The Lateral ProcessThe biggest piece of advice I have for current banking analysts looking to lateral is to actively build your network. I spoke to multiple friends at different banks, alumni, and mentors and let them know I was looking to make a shift. Oftentimes, the challenge with lateraling isn’t nailing technicals – you’re already doing the job in your day-to-day. It’s being aware of these roles as openings come up and actually getting in front of the teams that are hiring. Quite frequently, these roles don’t get broadly advertised and are filled from internal referrals; you have to know people, who know people…who know people. Create your own luck – be prepared and seize opportunities by being top of mind as roles open up at firms.
When I began my lateral process, I was very methodical about the firms and groups I was targeting. I wanted to be in a tech group and also work with larger clients, so I targeted EBs/BBs. Since I was focused on tech groups, this meant keeping current on market trends/companies/recent deals in the industry and forming opinions, as well as brushing up my banking technicals. During my process I ended up interviewing at 2 EBs – one through a headhunter and another after hearing about an opening through a friend of a friend (all about the network!). Lateral interviews typically run fast, as most banks are trying to fill the role quickly – both processes had about 2 phone screens, and a super day with ~6-10 interviews, and one also had a modeling test. The interviews at both firms skewed toward technical questions, with an emphasis on how things actually work in practice (can’t just memorize the Vault guides anymore), and the behavioral questions focused on why that particular bank/group. At the end of the process, I had gotten offers from 2 amazing EBs for their tech groups that I wouldn’t have thought possible when I was still in college.

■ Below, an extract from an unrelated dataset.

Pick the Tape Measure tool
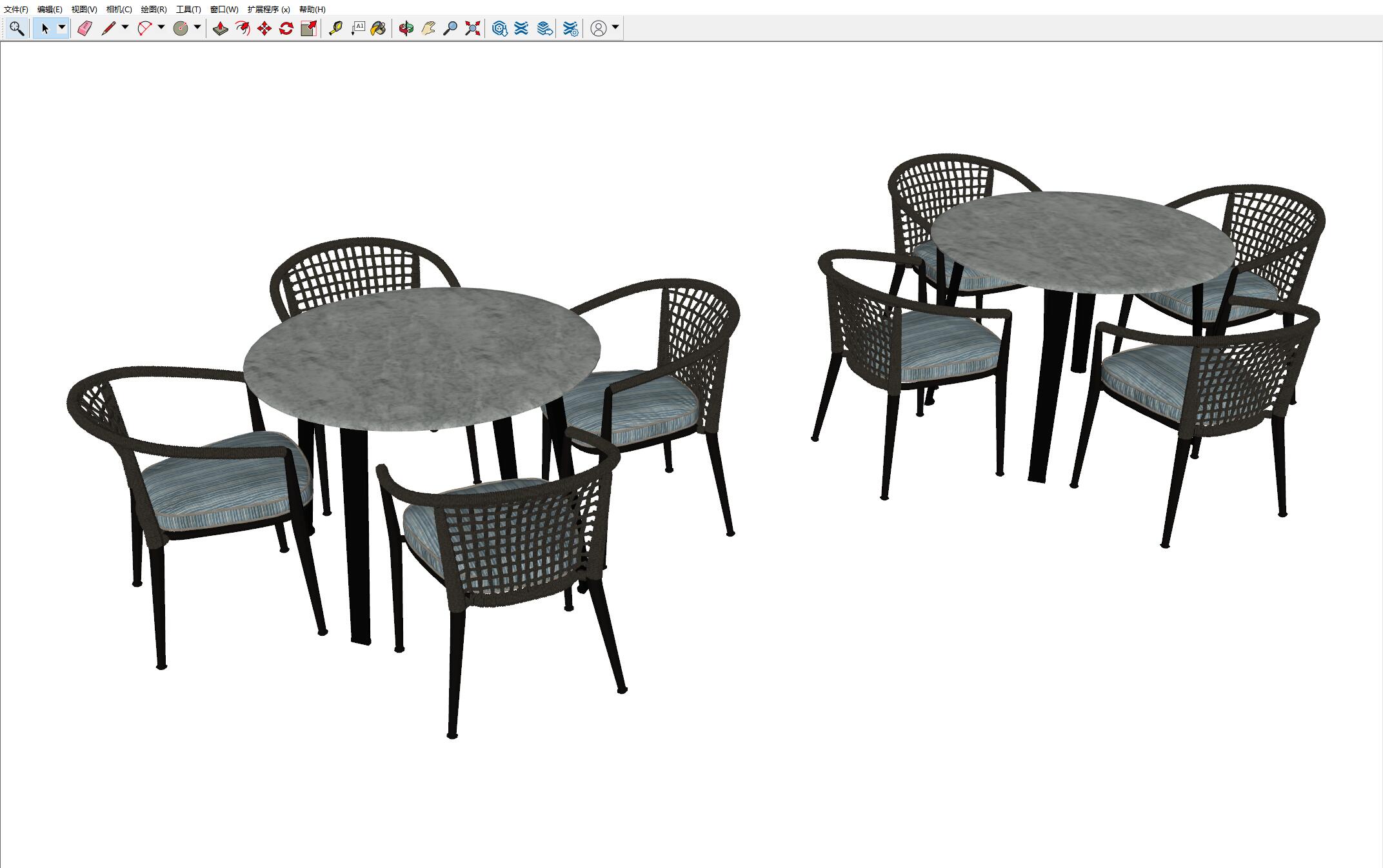Screen dimensions: 1383x868 coord(335,28)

The day-to-day was significantly different at the EB vs. the MM bank. Not only did the groups do completely different things (RX/bankruptcy vs. tech M&A), but even the deal processes ran differently. At the EB, we were a lot more thoughtful about the buyers we reached out to and tended to have tighter processes. At the MM, most deals were blasted out to over a hundred MM PE firms. Given that we were mainly doing sell-sides at the EB, a lot of the analysis work was valuation as well as positioning the company and helping the management team with the presentations. We also pitched for business a lot less and rather focused on developing long-term relationships with clients. Given the smaller deal teams at the EB, the expectations were higher and I had to initially put in more work to ramp and get up to speed with the learning curve. You basically have to start from the bottom again and build a solid reputation, even if you had been viewed as “top-bucket” at the prior firm, which can be challenging.

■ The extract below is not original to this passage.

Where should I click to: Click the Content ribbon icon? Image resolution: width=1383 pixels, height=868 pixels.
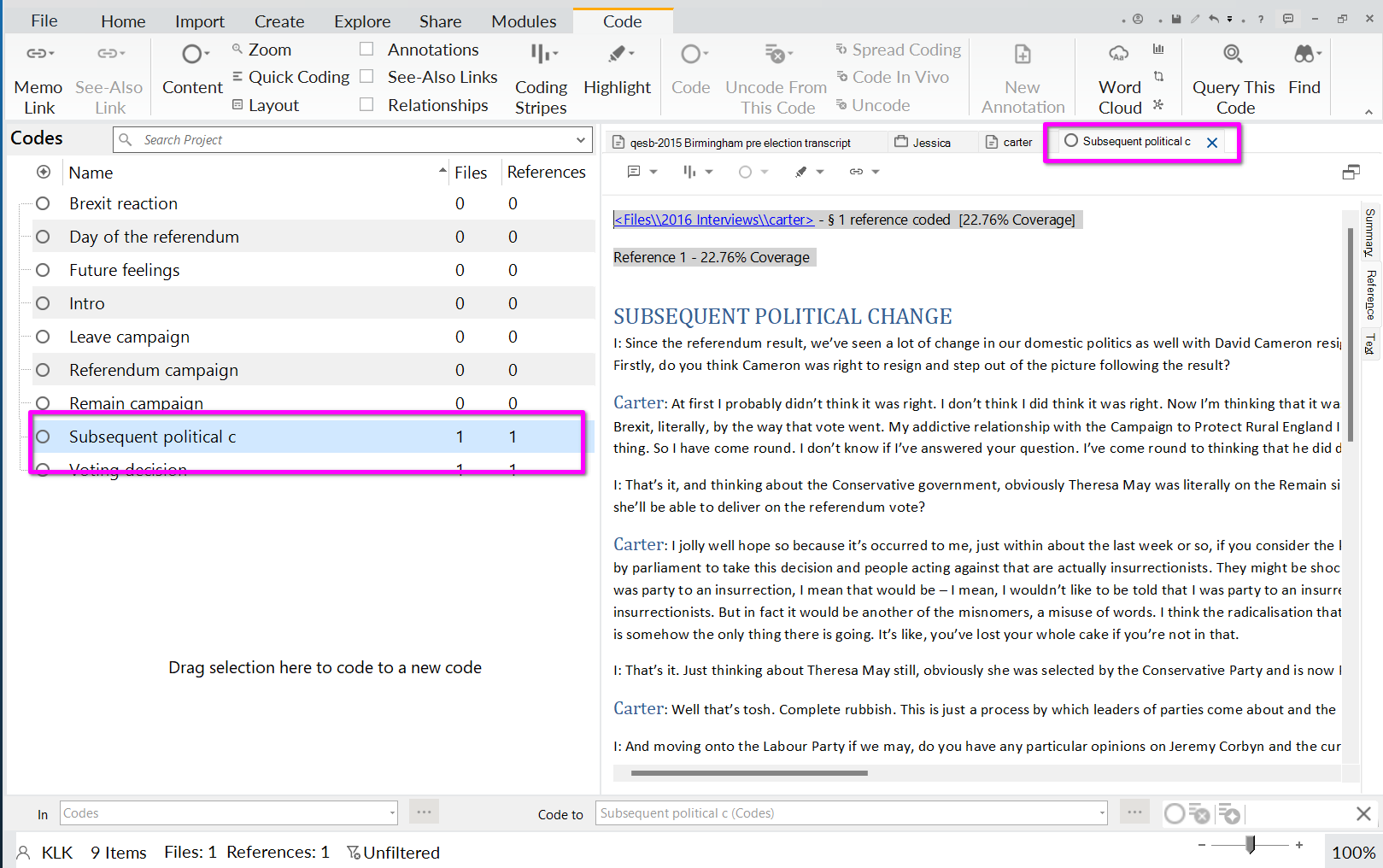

Now being on the buyside, I fully understand why I was given the advice to lateral to a tech group and am so glad I did. When it came to recruiting, my partners knew people at pretty much every VC or growth fund I was interested in and were more than happy to make introductions. This is firm-dependent, but if you’re at a brand name shop that’s working across the table from the same buyside firms you’re interested in, you’ll generally have a much better shot at getting interviews. Not only did I have recruiters reach out for roles I was interested in, I had a solid alumni network of folks to leverage during my process. The training I got at the EB prepared me to think critically about companies and deals, and opened up doors to opportunities I wouldn’t have had at my prior firm. I also got exposure to some of the most thoughtful senior people in the field and learned a ton about how strategics and sponsors viewed current valuations, market trends, and perspectives on subsectors – I felt like I actually had interesting things to add to my interviews, which allowed me to land multiple buyside offers.

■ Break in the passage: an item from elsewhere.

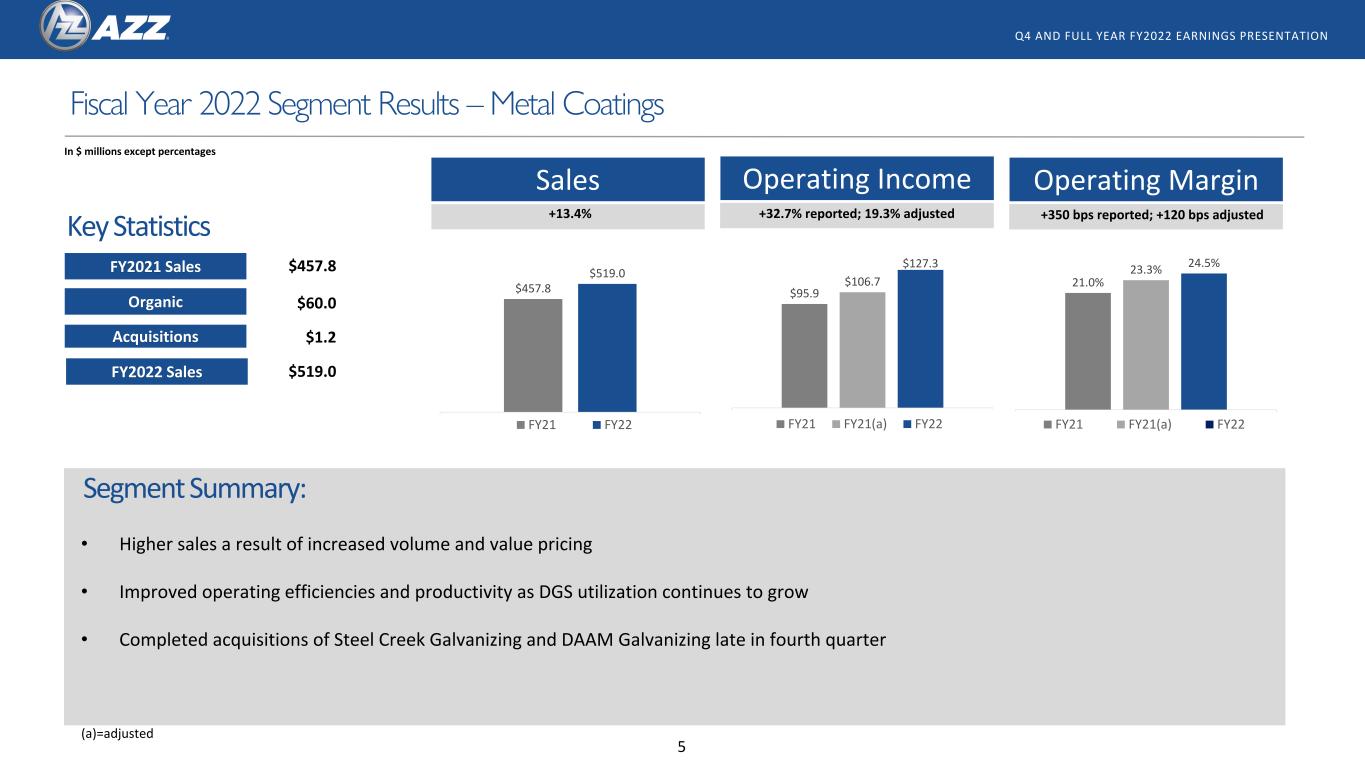Click the $127.3 FY22 operating income bar
The height and width of the screenshot is (768, 1365).
[x=920, y=339]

Making the decision to lateral ended up changing my entire career trajectory. Especially having come from a non-target school, a lot of these roles weren’t easily accessible to me when I graduated college. Switching banks and groups allowed me to put my best foot forward and have a shot at multiple coveted positions. So if you’re thinking about lateraling…laser in on where you want to end up and why. Focus on building your network and asking for help where needed, while trying to add value in return. The process is opportunistic and unstructured, but if you put in the work and time, it can up-level your career in major ways.